Assignment: Your answer must contain each line of the listing in which "width" appears, copied in full.
┌────────
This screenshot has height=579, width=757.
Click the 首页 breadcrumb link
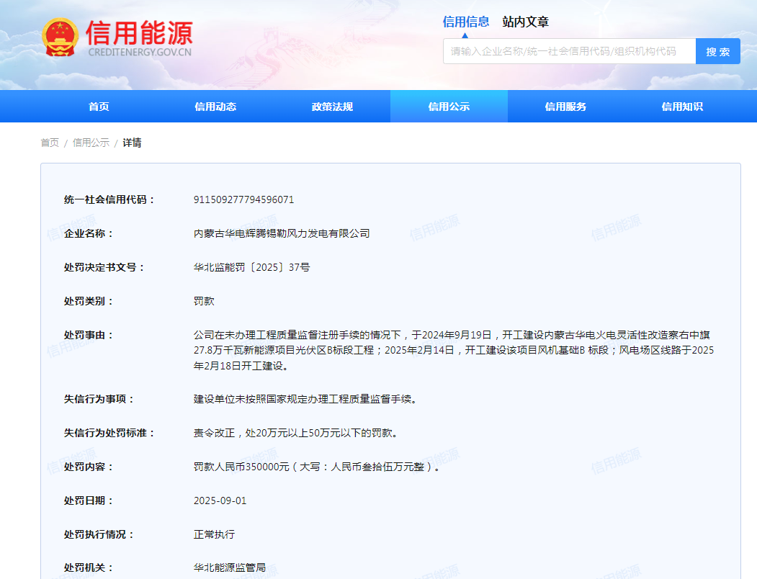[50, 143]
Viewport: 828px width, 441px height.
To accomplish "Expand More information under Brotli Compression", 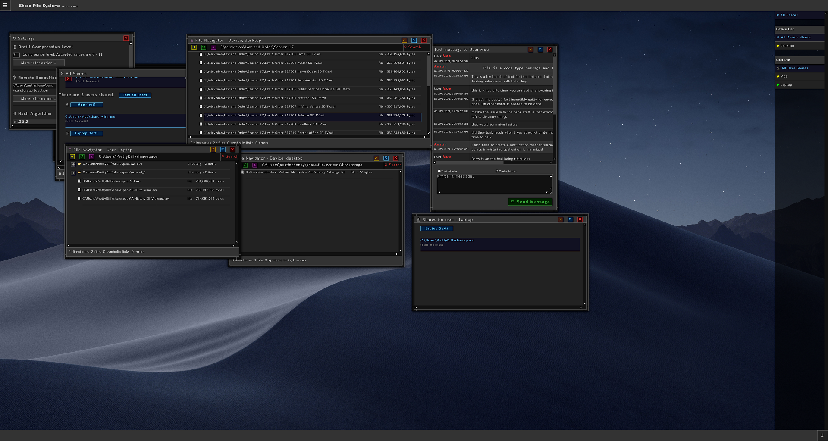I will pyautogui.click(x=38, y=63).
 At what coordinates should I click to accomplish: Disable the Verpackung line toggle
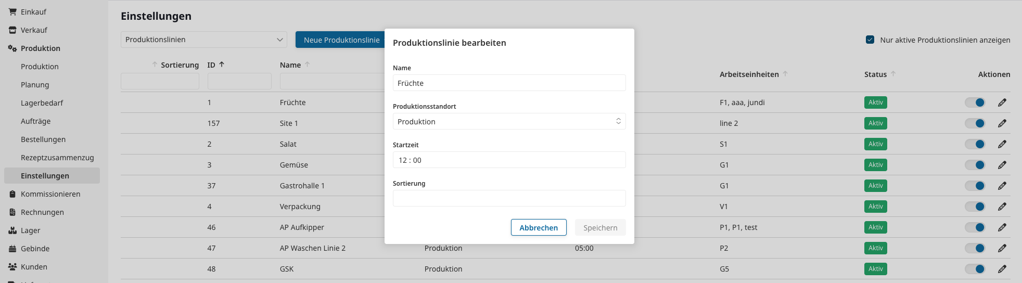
└────────
┌────────
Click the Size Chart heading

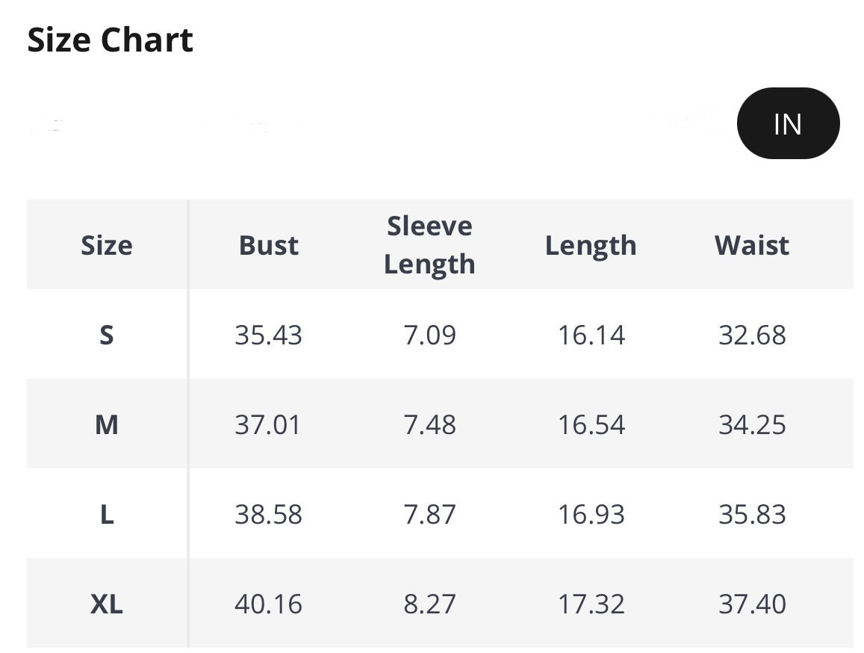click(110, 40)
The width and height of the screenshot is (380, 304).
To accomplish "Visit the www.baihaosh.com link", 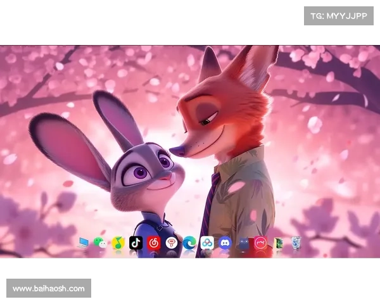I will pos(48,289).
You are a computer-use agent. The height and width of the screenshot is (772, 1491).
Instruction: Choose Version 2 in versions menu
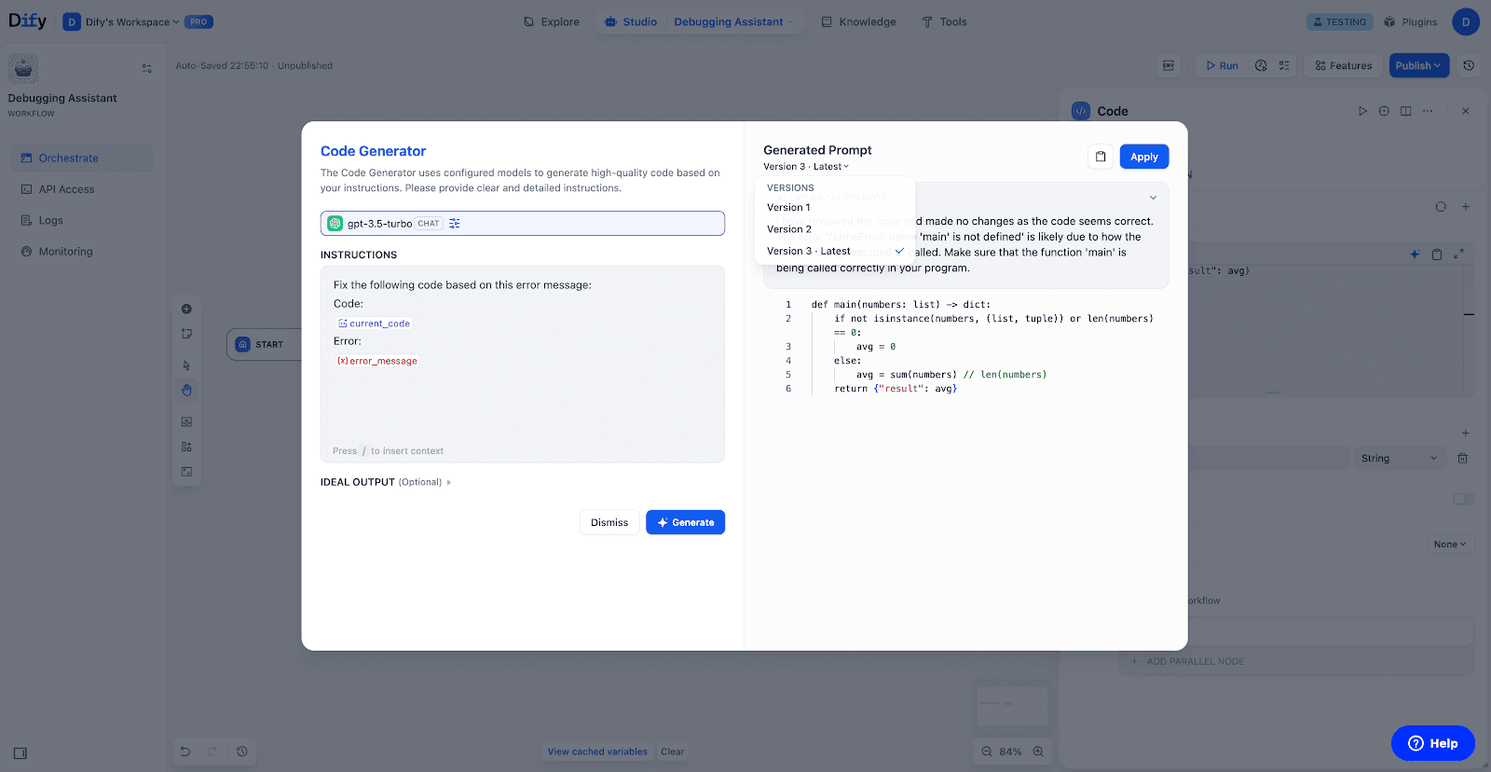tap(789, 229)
└────────
Answer box:
This screenshot has height=579, width=757.
Viewport: 828px width, 441px height.
The width and height of the screenshot is (380, 304).
You are a computer-use agent. The height and width of the screenshot is (772, 1491).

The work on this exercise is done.